__Task__
Nothing in the data may be altered; the answer is a verbatim copy of it.

__Material shown__
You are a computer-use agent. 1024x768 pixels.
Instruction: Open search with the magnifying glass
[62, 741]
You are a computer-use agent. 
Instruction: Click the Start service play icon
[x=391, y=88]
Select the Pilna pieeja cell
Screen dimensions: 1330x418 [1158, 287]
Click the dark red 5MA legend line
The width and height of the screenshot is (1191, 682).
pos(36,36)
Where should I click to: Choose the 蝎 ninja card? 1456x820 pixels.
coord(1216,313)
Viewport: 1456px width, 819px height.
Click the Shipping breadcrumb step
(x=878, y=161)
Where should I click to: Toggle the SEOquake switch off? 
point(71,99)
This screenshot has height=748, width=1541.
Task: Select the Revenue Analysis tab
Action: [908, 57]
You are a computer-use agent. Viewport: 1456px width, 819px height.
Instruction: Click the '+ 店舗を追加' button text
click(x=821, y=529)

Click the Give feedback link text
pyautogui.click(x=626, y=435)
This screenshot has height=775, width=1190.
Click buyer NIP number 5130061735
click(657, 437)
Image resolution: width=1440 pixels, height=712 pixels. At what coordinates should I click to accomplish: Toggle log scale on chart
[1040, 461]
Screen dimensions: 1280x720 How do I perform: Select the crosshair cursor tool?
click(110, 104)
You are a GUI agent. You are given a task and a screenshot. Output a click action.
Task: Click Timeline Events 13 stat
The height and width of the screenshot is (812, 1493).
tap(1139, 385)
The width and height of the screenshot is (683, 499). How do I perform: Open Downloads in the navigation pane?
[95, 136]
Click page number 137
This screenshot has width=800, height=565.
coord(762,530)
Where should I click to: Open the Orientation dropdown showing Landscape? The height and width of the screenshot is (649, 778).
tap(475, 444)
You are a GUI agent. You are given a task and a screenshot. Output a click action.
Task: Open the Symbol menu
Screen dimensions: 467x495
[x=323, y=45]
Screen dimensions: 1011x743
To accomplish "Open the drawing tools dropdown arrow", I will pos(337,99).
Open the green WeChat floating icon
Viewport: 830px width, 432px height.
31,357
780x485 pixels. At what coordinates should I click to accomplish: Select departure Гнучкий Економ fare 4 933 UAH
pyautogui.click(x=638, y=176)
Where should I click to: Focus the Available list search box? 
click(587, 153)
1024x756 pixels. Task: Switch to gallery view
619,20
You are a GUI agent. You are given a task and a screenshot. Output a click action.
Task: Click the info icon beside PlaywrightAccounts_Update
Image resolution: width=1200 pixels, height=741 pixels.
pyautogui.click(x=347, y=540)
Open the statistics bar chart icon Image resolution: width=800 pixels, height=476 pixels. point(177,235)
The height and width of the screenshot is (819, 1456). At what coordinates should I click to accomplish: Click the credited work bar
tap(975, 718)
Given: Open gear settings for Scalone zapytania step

__Your solution__
You are a computer-use agent. 1024x768 pixels.
Instruction: Open search with the magnifying glass
[62, 741]
You are a computer-use agent. 
Instruction: Click the Start service play icon
[x=391, y=88]
Select the Pilna pieeja cell
Screen dimensions: 1330x418 [1158, 287]
Click the dark red 5MA legend line
The width and height of the screenshot is (1191, 682).
pos(36,36)
Where should I click to: Choose the 蝎 ninja card? 1456x820 pixels.
coord(1216,313)
Viewport: 1456px width, 819px height.
Click the Shipping breadcrumb step
(x=878, y=161)
Where should I click to: Toggle the SEOquake switch off? 
point(71,99)
This screenshot has height=748, width=1541.
Task: Select the Revenue Analysis tab
Action: [908, 57]
You are a computer-use agent. Viewport: 1456px width, 819px height.
Instruction: Click the '+ 店舗を追加' button text
click(x=821, y=529)

Click the Give feedback link text
pyautogui.click(x=626, y=435)
This screenshot has height=775, width=1190.
Click buyer NIP number 5130061735
click(657, 437)
Image resolution: width=1440 pixels, height=712 pixels. At what coordinates should I click to accomplish: Toggle log scale on chart
[1040, 461]
Screen dimensions: 1280x720 How do I perform: Select the crosshair cursor tool?
click(110, 104)
You are a GUI agent. You are given a task and a screenshot. Output a click action.
Task: Click Timeline Events 13 stat
The height and width of the screenshot is (812, 1493).
tap(1139, 385)
The width and height of the screenshot is (683, 499). How do I perform: Open Downloads in the navigation pane?
[95, 136]
Click page number 137
This screenshot has width=800, height=565.
coord(762,530)
Where should I click to: Open the Orientation dropdown showing Landscape? The height and width of the screenshot is (649, 778).
tap(475, 444)
You are a GUI agent. You are given a task and a screenshot. Output a click action.
Task: Open the Symbol menu
Screen dimensions: 467x495
[x=323, y=45]
Screen dimensions: 1011x743
To accomplish "Open the drawing tools dropdown arrow", I will pos(337,99).
Open the green WeChat floating icon
Viewport: 830px width, 432px height.
31,357
780x485 pixels. At what coordinates should I click to accomplish: Select departure Гнучкий Економ fare 4 933 UAH
pyautogui.click(x=638, y=176)
Where should I click to: Focus the Available list search box? 
click(587, 153)
1024x756 pixels. Task: Switch to gallery view
619,20
You are a GUI agent. You are given a task and a screenshot. Output a click action.
Task: Click the info icon beside PlaywrightAccounts_Update
Image resolution: width=1200 pixels, height=741 pixels.
pyautogui.click(x=347, y=540)
Open the statistics bar chart icon Image resolution: width=800 pixels, height=476 pixels. point(177,235)
The height and width of the screenshot is (819, 1456). At what coordinates should I click to accomplish: Click the credited work bar
tap(975, 718)
Given: Open gear settings for Scalone zapytania step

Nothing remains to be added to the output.